Collected data
========

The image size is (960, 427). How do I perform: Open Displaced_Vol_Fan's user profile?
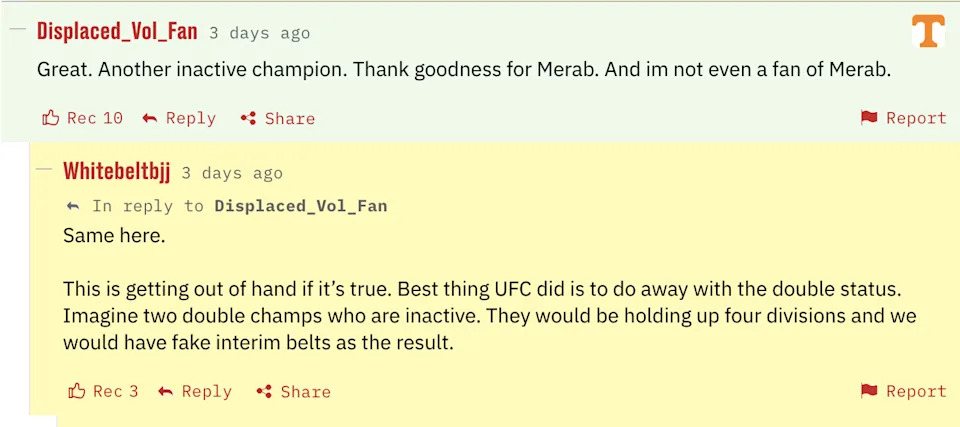[117, 31]
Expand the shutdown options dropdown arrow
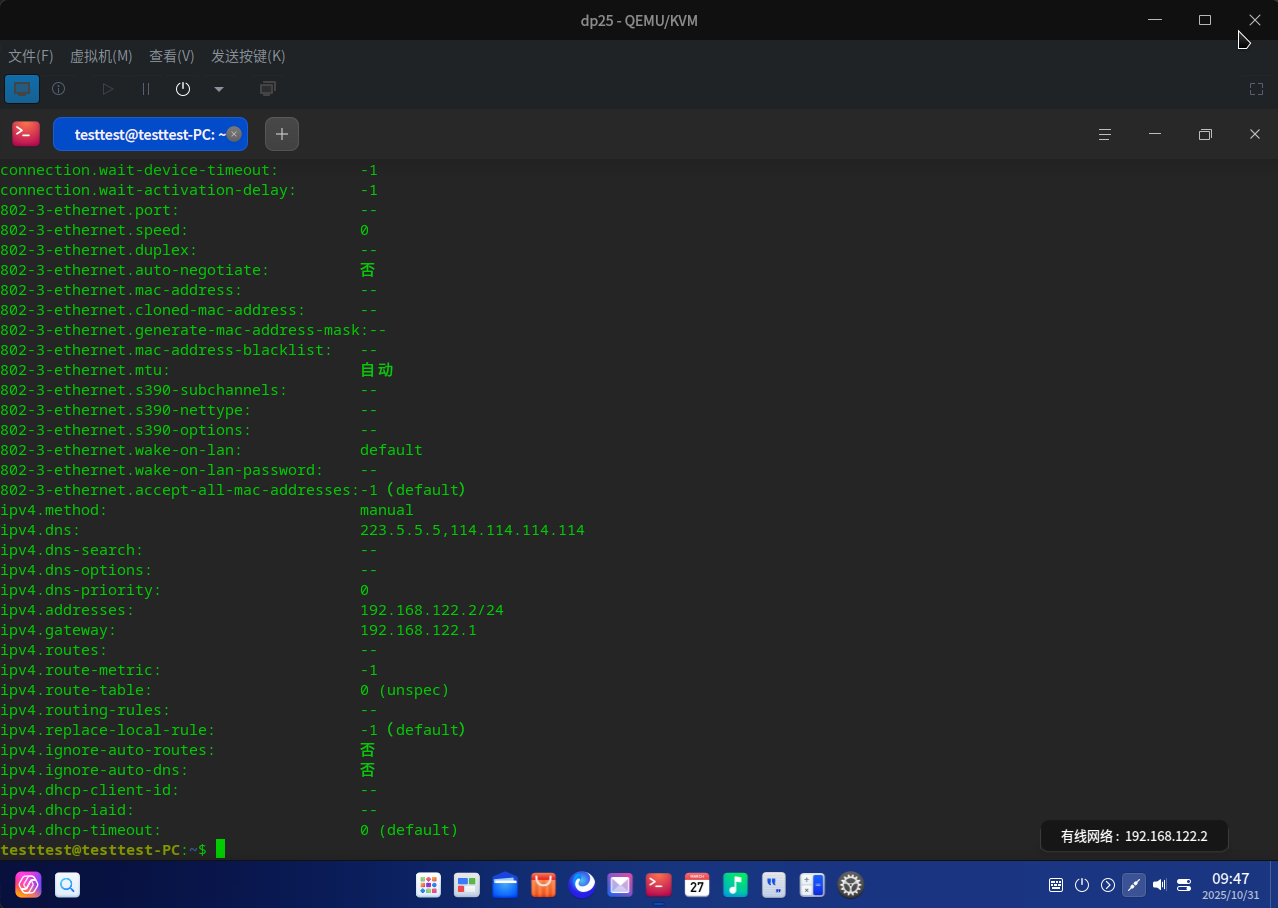Viewport: 1278px width, 908px height. tap(219, 89)
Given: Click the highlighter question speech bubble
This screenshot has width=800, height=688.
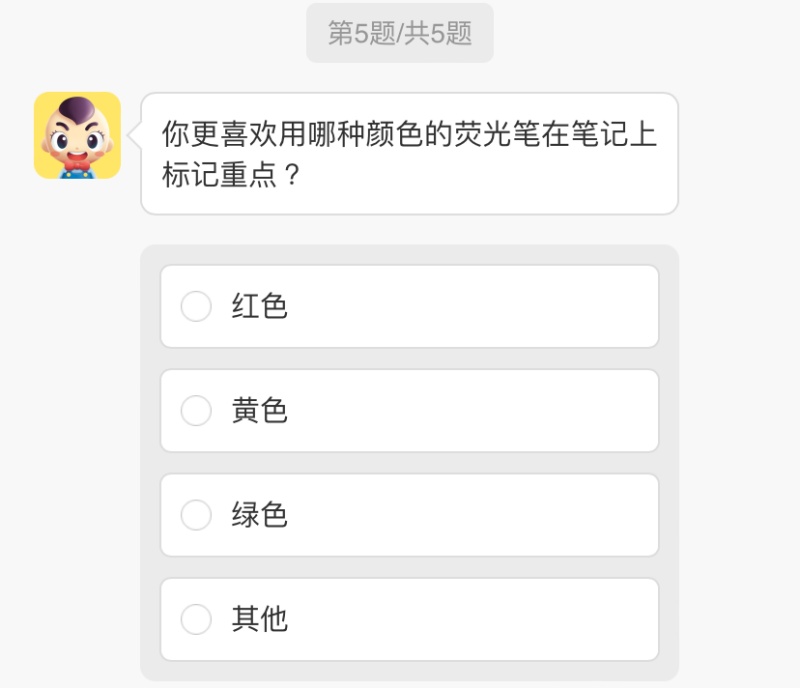Looking at the screenshot, I should click(409, 153).
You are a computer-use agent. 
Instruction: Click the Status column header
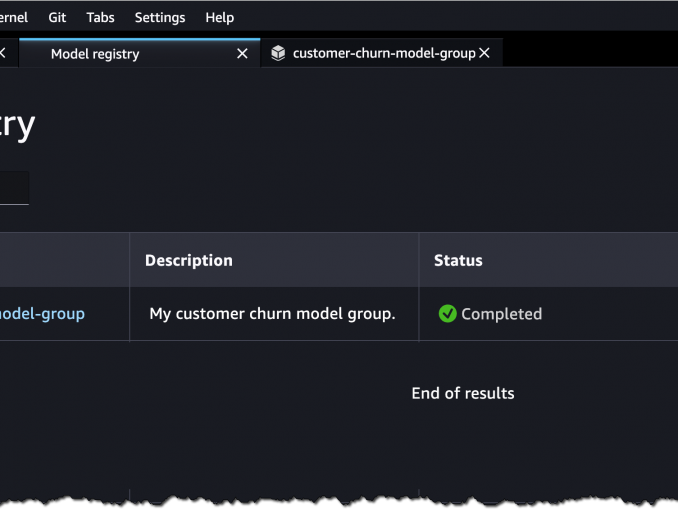pyautogui.click(x=458, y=261)
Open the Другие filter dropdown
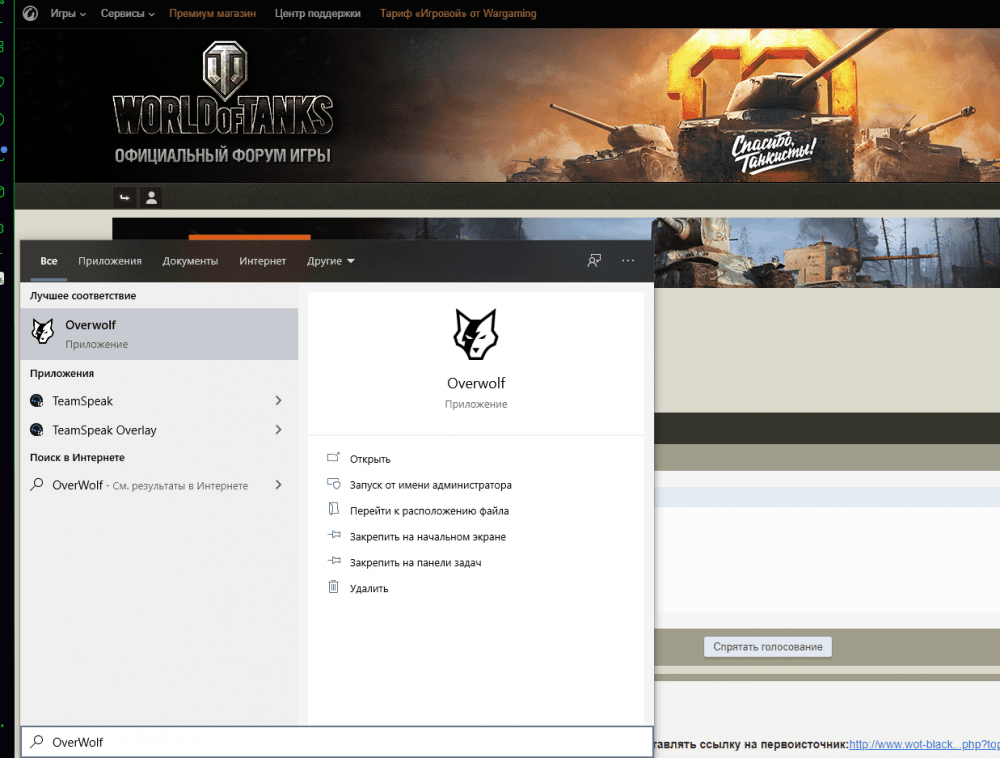This screenshot has width=1000, height=758. pyautogui.click(x=331, y=261)
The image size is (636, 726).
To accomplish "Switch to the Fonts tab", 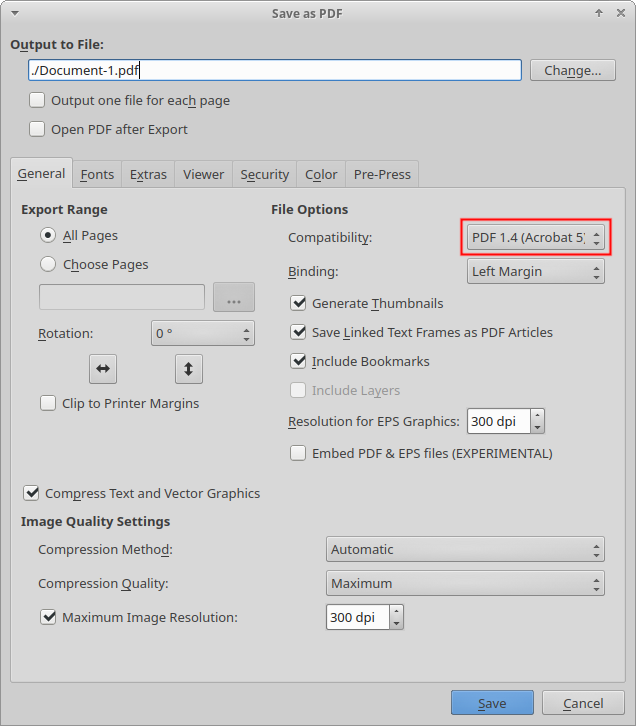I will click(x=97, y=174).
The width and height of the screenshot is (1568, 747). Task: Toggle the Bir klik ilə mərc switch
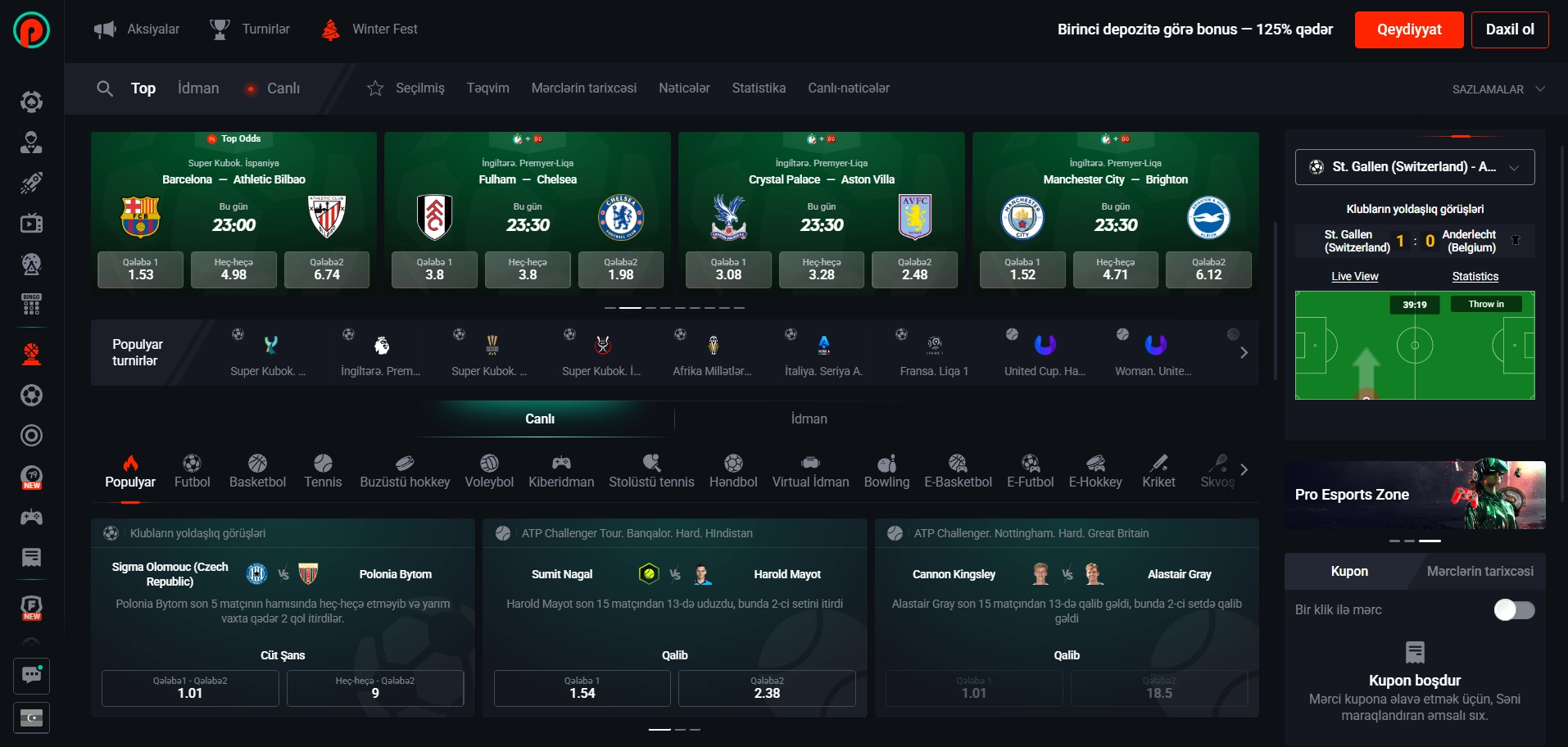[1513, 610]
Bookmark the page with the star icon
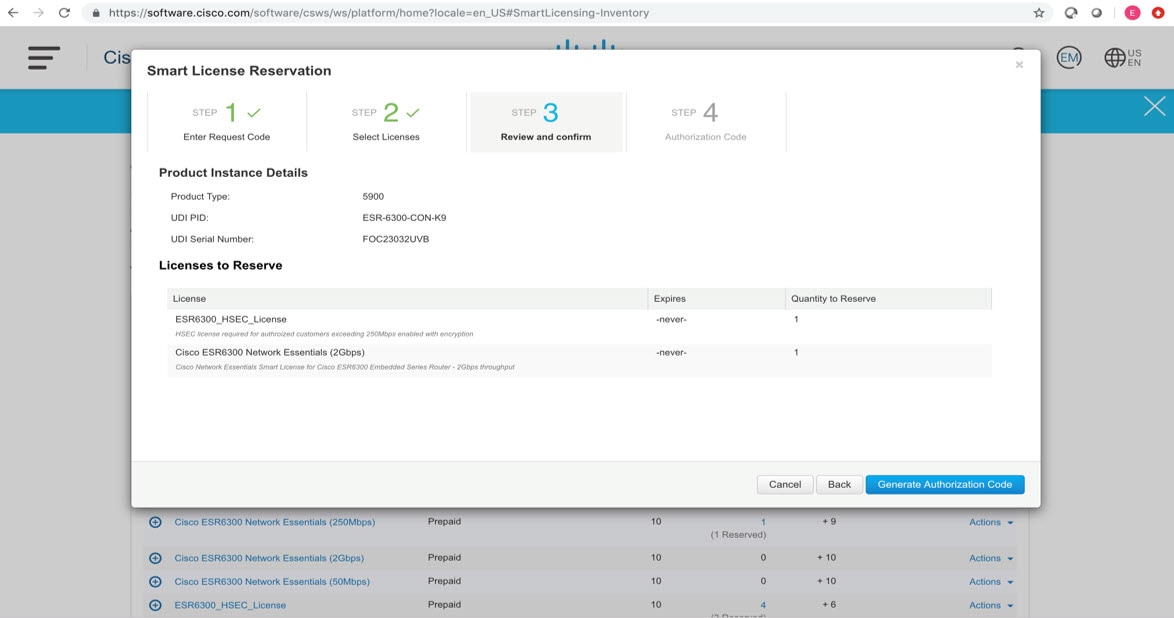The image size is (1174, 618). click(x=1038, y=12)
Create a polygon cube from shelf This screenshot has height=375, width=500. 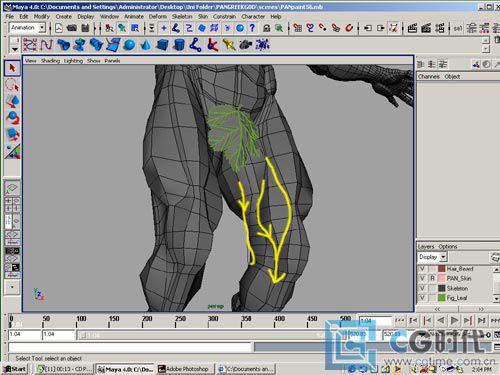pyautogui.click(x=163, y=45)
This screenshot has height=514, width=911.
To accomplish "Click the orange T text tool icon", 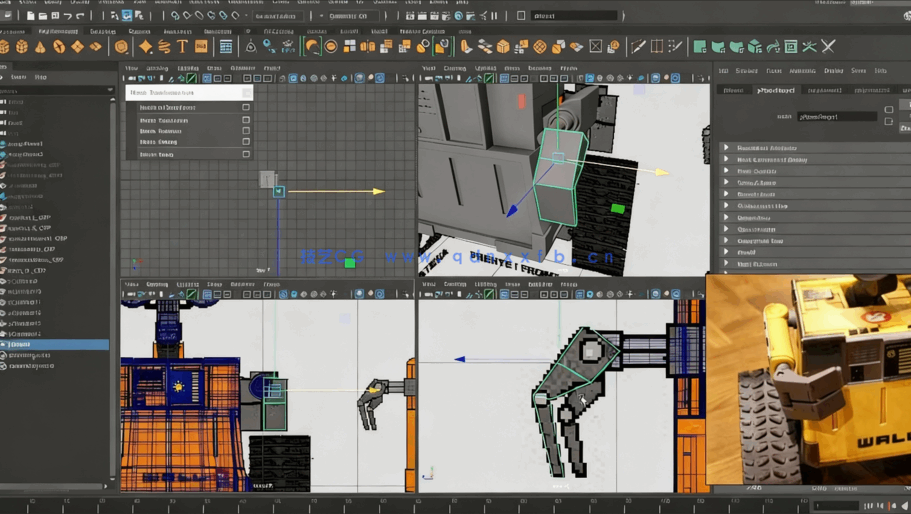I will tap(183, 47).
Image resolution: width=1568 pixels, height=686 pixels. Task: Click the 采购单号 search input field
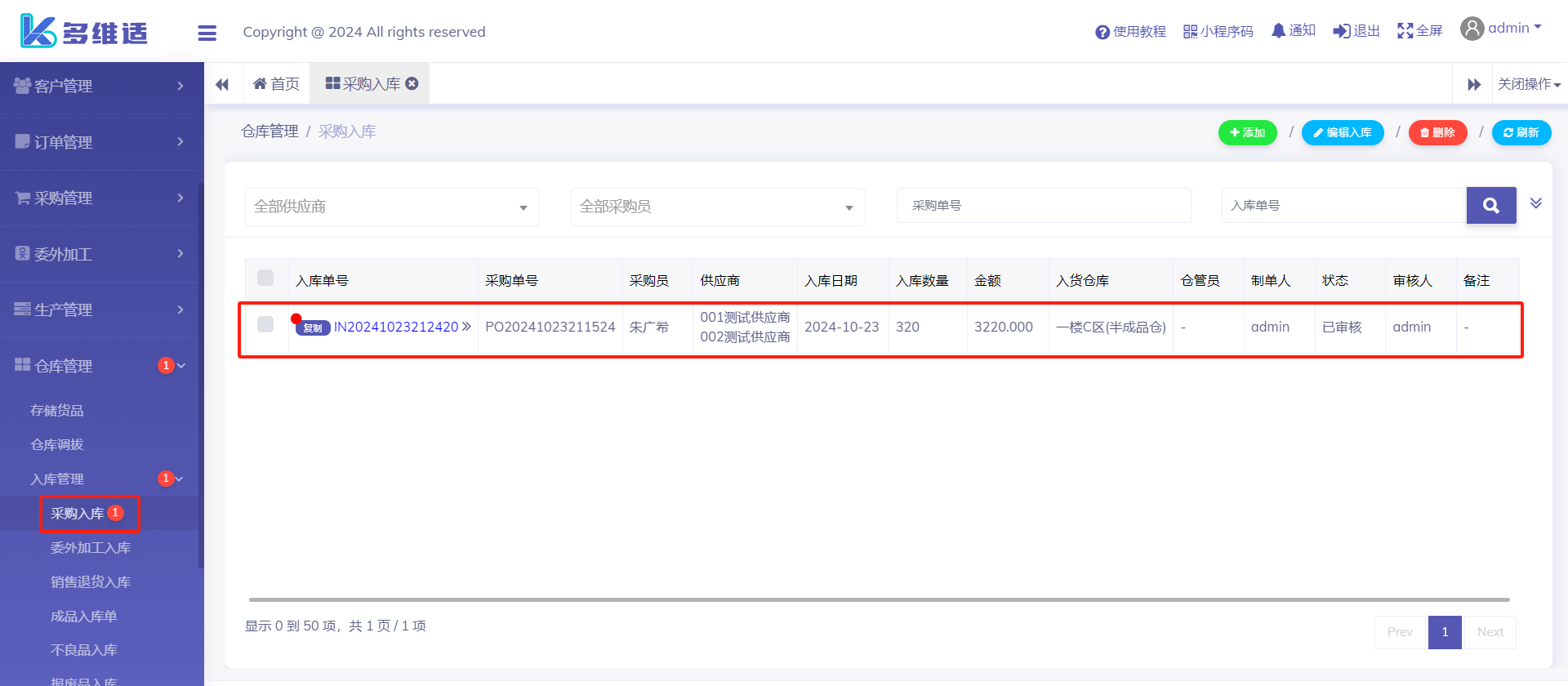[x=1043, y=206]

========

__Brief__
Copy nothing past the line containing "You are a computer-use agent.": reproduce every line from the start of the records up to it, skipping pictures.

__Task solution__
The image size is (960, 427). How do I perform: Open Displaced_Vol_Fan's user profile?
[117, 31]
Expand the shutdown options dropdown arrow
Viewport: 1278px width, 908px height. tap(219, 89)
Given: Click the highlighter question speech bubble
This screenshot has width=800, height=688.
Looking at the screenshot, I should click(409, 153).
You are a computer-use agent. 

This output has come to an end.